Exhibitor Philip Garaway has a life story both exceptional and typical for Objects of Art Santa Fe. He spent his teen years on the Navajo Reservation in Arizona and opened the Native American Art Gallery in Venice, Calif., in 1983. The widow of comedian George Carlin, who Garaway had long known, approached him about selling Shandling’s things. The special presentation mounted at Objects of Art by Garaway resulted in his sale of “Las Monjas” by the Mexican Modernist Alfredo Ramos Martinez (1871–1946) to a Dallas collector on opening night. By the end of Martindale and Morris’s two back-to-back shows in Santa Fe, nearly two thirds of the Shandling material had sold.
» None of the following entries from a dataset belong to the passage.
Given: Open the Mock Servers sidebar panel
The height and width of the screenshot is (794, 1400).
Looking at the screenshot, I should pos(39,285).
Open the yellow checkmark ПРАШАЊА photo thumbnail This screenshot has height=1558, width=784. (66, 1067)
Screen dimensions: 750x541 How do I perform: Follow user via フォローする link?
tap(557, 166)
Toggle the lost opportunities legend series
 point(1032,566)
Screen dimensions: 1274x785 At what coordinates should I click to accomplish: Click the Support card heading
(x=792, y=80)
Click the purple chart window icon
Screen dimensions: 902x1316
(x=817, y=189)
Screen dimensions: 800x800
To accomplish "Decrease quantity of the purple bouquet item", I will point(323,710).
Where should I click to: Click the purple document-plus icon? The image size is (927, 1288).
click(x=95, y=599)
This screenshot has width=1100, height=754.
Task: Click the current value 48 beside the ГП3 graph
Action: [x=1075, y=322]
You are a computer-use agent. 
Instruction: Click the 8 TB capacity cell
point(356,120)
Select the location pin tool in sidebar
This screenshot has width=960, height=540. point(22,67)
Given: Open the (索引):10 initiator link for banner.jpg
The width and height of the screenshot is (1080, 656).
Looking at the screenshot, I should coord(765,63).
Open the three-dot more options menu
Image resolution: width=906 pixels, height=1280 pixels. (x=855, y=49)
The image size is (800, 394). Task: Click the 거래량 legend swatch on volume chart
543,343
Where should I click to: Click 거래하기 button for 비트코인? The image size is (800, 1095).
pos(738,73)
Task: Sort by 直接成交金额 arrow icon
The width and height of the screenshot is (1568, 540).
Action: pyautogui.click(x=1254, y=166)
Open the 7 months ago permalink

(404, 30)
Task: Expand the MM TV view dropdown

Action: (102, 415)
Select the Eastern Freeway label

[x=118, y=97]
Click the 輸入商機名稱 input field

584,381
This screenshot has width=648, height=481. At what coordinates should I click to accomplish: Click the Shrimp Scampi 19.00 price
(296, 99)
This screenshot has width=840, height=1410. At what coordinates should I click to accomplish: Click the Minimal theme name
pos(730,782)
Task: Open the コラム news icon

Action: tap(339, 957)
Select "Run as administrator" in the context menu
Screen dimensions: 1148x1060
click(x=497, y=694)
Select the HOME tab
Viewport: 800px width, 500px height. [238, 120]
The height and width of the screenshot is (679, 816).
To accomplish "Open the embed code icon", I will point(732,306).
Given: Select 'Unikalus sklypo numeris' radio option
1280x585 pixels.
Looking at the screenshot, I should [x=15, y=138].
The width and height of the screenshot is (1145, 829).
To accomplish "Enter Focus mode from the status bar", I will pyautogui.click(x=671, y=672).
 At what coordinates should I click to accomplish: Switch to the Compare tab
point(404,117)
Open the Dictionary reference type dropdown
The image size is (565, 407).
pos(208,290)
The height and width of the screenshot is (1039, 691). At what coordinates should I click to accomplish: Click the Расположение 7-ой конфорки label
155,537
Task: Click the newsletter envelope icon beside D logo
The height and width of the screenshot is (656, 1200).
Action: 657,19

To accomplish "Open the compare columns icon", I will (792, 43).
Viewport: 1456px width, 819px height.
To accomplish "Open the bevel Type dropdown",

A parallel tale unfolded in the booth of Ron Winters, who limited his display to work from the collection of Allen A. Davis. Head of CBS Records International in London and the recording company PolyGram, Davis, an intimate of rock star royalty, retired to Santa Fe. He died there in 2015, having assembled a diverse art collection.
“Davis juxtaposed contemporary art with ancient pieces. They worked in harmony with one another,” said Winters, who paired an Eighteenth Century Venetian mirror with Pre-Columbian ceramic figures and stone carvings. A framed work by Robert Motherwell hung over the Tang Dynasty horse that Winters sold to a well-known New York dealer.
Not limited by age or origin, the free-spirited Objects of Art Santa Fe emphasizes the handcrafted and well-designed and appeals, say organizers, “to the sensibilities of modern-day collectors who are not afraid to mix the old and the new.” Seventy exhibitors participated in the show that opened with a benefit for New Mexico PBS on Thursday, August 11. Management said attendance topped 4,000, a 15 percent increase versus a year ago. Actress Diane Keaton stopped by the booth of Monterey Garage to see her sister Dorrie Hall. The Pasadena, Calif., dealer’s inventory emphasizes Monterey furniture, vintage signs, rugs and textiles, fine art and garden pottery.
“It has been an excellent show. I sold a tramp art piece to Santa Fe’s Museum of International Folk Art, which is organizing an exhibition on the subject,” said Jean Compton, a Wimberley, Texas, dealer with an enthusiastic following for American folk and Outsider art. Endowed with a great eye and a talent for display, Compton, who participates in New York’s Outsider Art Fair, each year here mounts a themed display on her outside wall. This year’s theme was “Creatures Great and Small.” The “creatures,” said Compton, “jumped off the wall.” One prize was a painted wood ark toy with 60 figures priced at $2,000.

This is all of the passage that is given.